In European history, the period circa 1805–1840 is known as Romanticism. It also made a strong impression on Sweden, due to German influences. During this relatively short period, there were so many great Swedish poets that the era is referred to as the Golden Age of Swedish poetry. The period started around 1810 when several periodicals were published which rejected the literature of the 18th century. An important society was the Gothic Society (1811), and their periodical Iduna, a romanticised look back towards Gothicismus.

One significant reason was that several poets for the first time worked towards a common direction. Four of the main romantic poets who made significant contributions to the movement were: the professor of history Erik Gustaf Geijer, the loner Erik Johan Stagnelius, the professor of Greek language Esaias Tegnér and the professor of aesthetics and philosophy P.D.A. Atterbom.

=== Early liberalism ===
The period between 1835 and 1879 is known as the early liberal period in Swedish history.

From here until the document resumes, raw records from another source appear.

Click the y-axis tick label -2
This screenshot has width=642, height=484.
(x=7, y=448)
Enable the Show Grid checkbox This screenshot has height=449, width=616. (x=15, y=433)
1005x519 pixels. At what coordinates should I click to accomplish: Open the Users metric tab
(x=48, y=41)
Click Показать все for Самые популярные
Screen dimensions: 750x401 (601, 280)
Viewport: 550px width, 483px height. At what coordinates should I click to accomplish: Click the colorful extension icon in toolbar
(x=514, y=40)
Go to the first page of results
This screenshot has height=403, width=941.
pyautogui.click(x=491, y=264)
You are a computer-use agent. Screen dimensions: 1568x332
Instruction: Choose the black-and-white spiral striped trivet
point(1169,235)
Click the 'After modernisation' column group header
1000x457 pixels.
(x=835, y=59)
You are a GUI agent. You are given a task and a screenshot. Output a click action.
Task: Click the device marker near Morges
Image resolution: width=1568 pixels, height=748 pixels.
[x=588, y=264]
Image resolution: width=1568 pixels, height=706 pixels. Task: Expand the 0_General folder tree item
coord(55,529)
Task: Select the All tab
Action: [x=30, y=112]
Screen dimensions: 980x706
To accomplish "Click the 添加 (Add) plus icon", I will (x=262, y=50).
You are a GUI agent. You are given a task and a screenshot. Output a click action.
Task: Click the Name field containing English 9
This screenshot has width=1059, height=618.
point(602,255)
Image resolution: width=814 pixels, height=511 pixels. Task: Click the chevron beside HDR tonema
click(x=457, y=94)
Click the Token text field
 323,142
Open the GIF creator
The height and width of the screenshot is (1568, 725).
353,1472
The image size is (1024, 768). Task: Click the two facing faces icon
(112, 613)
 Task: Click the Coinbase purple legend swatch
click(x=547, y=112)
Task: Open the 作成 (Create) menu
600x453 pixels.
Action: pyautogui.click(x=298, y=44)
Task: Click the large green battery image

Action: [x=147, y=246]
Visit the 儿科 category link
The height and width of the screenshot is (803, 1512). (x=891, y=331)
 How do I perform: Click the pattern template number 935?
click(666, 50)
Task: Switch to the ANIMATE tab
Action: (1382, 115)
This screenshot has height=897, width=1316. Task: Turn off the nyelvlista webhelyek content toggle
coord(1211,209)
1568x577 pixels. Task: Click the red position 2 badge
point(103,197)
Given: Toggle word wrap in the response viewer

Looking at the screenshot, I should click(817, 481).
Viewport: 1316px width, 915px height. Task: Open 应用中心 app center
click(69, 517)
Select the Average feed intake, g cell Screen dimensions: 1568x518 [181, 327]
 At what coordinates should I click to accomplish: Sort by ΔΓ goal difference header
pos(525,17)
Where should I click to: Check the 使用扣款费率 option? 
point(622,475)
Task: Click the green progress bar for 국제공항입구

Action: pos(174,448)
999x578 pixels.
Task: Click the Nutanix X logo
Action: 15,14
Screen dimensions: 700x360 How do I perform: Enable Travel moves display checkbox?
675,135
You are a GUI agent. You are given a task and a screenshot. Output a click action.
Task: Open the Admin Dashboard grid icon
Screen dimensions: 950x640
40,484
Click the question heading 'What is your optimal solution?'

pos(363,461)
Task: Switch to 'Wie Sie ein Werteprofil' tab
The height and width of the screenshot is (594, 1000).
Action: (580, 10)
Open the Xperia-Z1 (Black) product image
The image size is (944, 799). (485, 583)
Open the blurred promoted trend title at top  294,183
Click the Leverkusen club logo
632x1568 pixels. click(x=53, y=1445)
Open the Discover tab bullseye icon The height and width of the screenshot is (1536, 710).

The views of the Romantics had come to be perceived by many as inflated and overburdened by formality. The first outspoken liberal newspaper in Sweden, Aftonbladet, was founded in 1830. It quickly became the leading newspaper in Sweden because of its liberal views and criticism of the current state of affairs. The newspaper played its part in turning literature in a more realistic direction, because of its more concise use of language.

Several authorities would regard Carl Jonas Love Almqvist (1793–1866) as the most outstanding genius of the 19th century in Sweden. Beginning in 1838, he published a series of socially and politically radical stories attacking both marriage and clerical institutions. Several of his ideas are still interesting for modern readers, in particular the work Det går an (1839) which reached the German bestseller list as late as 2004.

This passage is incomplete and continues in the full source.